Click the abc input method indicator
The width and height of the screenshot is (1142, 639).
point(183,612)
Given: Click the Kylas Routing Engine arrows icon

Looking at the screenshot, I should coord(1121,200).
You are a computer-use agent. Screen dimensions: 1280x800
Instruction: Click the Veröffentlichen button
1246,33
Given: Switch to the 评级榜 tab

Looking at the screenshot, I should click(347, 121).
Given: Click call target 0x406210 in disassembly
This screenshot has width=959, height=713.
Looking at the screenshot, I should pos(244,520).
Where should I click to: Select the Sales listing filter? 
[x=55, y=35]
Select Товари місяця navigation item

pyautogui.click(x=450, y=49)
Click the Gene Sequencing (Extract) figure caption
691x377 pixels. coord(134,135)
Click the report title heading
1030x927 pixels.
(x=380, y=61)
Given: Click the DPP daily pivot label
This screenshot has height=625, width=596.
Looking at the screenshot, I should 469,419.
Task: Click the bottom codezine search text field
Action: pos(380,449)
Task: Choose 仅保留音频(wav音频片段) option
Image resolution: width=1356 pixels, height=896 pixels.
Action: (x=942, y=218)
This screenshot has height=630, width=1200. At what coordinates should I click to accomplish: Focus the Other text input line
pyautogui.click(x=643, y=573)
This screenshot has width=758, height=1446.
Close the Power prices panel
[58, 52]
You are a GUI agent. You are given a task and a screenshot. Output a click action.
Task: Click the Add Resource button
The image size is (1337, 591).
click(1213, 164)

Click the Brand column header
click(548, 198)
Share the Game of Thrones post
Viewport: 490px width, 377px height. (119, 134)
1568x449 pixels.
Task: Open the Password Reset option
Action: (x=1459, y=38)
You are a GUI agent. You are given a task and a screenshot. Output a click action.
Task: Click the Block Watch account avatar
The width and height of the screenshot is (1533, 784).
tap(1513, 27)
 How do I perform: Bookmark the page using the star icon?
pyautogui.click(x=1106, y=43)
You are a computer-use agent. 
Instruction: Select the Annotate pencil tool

━━━━

> WHAT TO WORK ON: Of all the entries above, retype exactly the lines from the line with "You are a computer-use agent. Screen" to the line with "Given: Click call", both included, and no others.

> TASK RESULT:
You are a computer-use agent. Screen dimensions: 1280x800
Instruction: Click the Veröffentlichen button
1246,33
Given: Switch to the 评级榜 tab

Looking at the screenshot, I should click(347, 121).
Given: Click call target 0x406210 in disassembly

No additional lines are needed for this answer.